Search the records below for the string "agent" and copy each line where it turns up.
= = = = =
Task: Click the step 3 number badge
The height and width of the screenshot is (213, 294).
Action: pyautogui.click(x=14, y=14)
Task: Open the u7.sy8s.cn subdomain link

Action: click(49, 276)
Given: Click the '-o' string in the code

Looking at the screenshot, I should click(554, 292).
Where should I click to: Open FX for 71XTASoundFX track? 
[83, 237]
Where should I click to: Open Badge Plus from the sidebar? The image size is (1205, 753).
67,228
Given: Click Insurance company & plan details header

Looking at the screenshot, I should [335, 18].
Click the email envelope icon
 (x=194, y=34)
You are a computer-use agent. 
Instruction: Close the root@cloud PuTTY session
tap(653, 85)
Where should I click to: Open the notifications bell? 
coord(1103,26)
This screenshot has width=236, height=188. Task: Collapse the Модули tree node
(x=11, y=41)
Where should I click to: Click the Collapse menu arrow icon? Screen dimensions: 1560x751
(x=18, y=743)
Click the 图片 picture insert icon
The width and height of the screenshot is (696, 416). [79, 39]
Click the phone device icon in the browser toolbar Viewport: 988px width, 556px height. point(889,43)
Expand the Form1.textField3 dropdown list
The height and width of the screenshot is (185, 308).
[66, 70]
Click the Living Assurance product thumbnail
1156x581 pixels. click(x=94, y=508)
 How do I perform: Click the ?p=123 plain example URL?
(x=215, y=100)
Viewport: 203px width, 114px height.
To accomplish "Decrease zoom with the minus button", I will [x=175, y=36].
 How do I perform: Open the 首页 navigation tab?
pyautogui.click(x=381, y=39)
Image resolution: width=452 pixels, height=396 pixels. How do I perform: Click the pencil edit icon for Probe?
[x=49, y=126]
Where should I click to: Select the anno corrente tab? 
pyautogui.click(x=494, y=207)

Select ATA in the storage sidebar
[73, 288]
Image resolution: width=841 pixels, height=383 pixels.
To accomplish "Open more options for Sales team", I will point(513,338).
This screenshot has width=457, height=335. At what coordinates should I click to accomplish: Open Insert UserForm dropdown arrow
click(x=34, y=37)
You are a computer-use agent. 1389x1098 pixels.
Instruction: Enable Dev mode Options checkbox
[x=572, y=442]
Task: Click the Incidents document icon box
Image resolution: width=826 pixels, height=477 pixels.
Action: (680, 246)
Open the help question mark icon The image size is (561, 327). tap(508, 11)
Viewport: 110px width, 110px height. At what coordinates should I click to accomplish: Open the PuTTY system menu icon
= = = = =
**Solution to the problem**
You are a computer-use agent. 
You are a computer-use agent. 1389x1098 pixels.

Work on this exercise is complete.